Last week, driving
through the bleakly deserted centre of a small town in Crete, I mistook the
civic Christmas crib for a bus-shelter full of bored teenagers. I put it down
to a combination of my expectations (I would have been there as a teenager in
such a town), deteriorating acuity of mid-distance vision and the
disorientating effect of being in unfamiliar surroundings – the last of these
being the least plausible: after several weeks in Crete, I should have become used
to driving on the wrong side of the road.
However, I am back in the
UK now, lapping up those things that I have missed about it while still pining somewhat
for Mediterranean culture. First, however, I faced the menial task of taking
down the Christmas cards and vacuuming up all the glittery stuff that fell off
them. Then, with the festive residue dispatched and my outlook refreshed, I settled
into the groove: not “new year, new you”, but more of the same – with a few
efficiency tweaks to improve outcomes. One such tweak is avoiding the
combination of booking connecting flights and taking hold-baggage: it is bound
to fail at some time and so it did, during return flights via snow-bound Munich
airport. A more fundamental tweak, however, is the need to cultivate the habit
of setting dates in the diary for all the rendezvous I want to happen and journeys
I would like to make, since this kind of kick-start is the best way that I know
to ensure that things happen. Procrastination, after all, is the thief of time.

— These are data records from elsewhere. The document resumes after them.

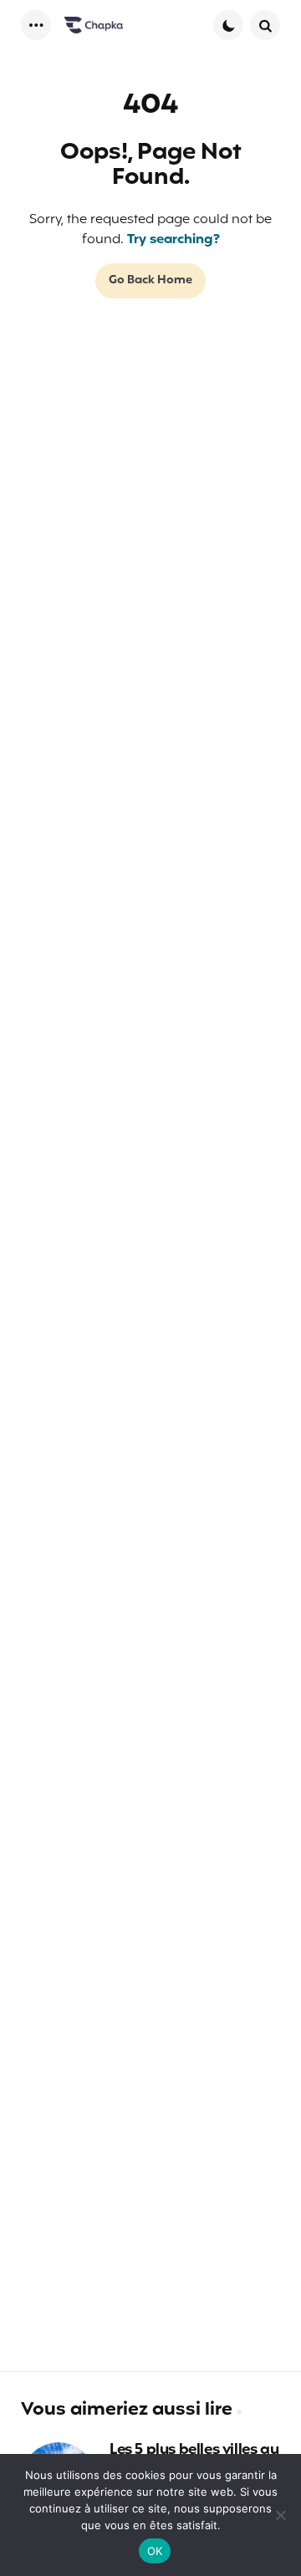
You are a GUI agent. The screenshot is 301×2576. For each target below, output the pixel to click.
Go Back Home (150, 280)
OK (155, 2551)
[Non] (280, 2515)
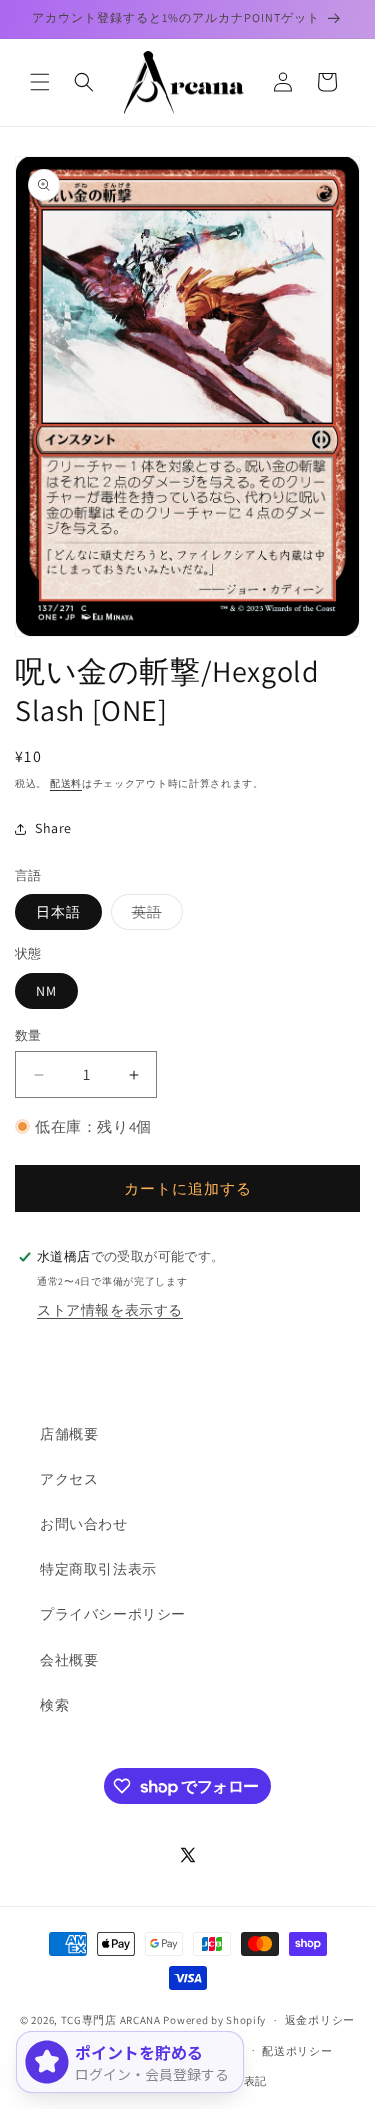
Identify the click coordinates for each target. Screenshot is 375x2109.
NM (46, 991)
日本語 (58, 912)
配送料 (66, 783)
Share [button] (53, 828)
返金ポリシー (320, 2020)
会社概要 (69, 1660)
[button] (40, 82)
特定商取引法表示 (98, 1569)
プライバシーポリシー (113, 1614)
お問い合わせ (84, 1524)
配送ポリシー (297, 2051)
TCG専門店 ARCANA (111, 2020)
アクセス (69, 1479)
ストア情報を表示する (110, 1310)
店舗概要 (69, 1434)
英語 (154, 916)
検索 (54, 1705)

The trip to Crete had been planned some eight months in advance. Had it not
been, it might have been shorter – or squeezed out of the calendar altogether by
other events.
For the first few days
back in Manchester, I spent a lot of time at the cinema. There are plenty of
films to see, especially during the ‘awards season’, and I had missed a few by
being abroad. One I did catch, Free Solo,
may appear to be simply a documentary about rock-climbing, a subject which is
not of particular interest to me, yet the spectacular, death-defying feat of
its hero, Alex Honnold, is more than a nail-biting experience for the
spectator. It raises the questions “how?” and “why?” anyone would want to do
such a thing and provides, in part, an explanation. Such feats are not for me,
but I was left in awe of Alex’s ability to objectify fear by setting it against
risk assessment. Can it be so simple, even for someone at peak technical and
physical prowess?
Between the latest
releases there was Bad Timing, a film
by Nicolas Roeg that was lambasted at the time of its release in 1980, but
which has come to be regarded as a ground-breaking classic. I had not seen it
before and was engrossed in the emotional power of the story. Yet I was
distracted and fascinated by the period details – the way that everyone smoked
at every opportunity, the clothes they wore, their hairstyles, their cars and
Theresa Russell’s under-arm hair! I have no equivalent first-hand experience of
18th century fashions but later, watching The Favourite, was similarly distracted by the elaborately reconstructed period details. Nevertheless, the vile behaviour of the
characters fuels the belief that human nature is constant, whatever
affectations prevail at the time.
Still, like flashbacks in
a film, glimpses of moments in Crete keep coming to mind: standing in the
sunlit ruins of Ancient Lato on the hills above Ayios Nikolaos; contemplating
the Byzantine frescoes in Panagia Kera; and driving along the scenic north
coast highway, sandwiched between sea and mountains – which reminds me that I
must go to the opticians and order some new specs.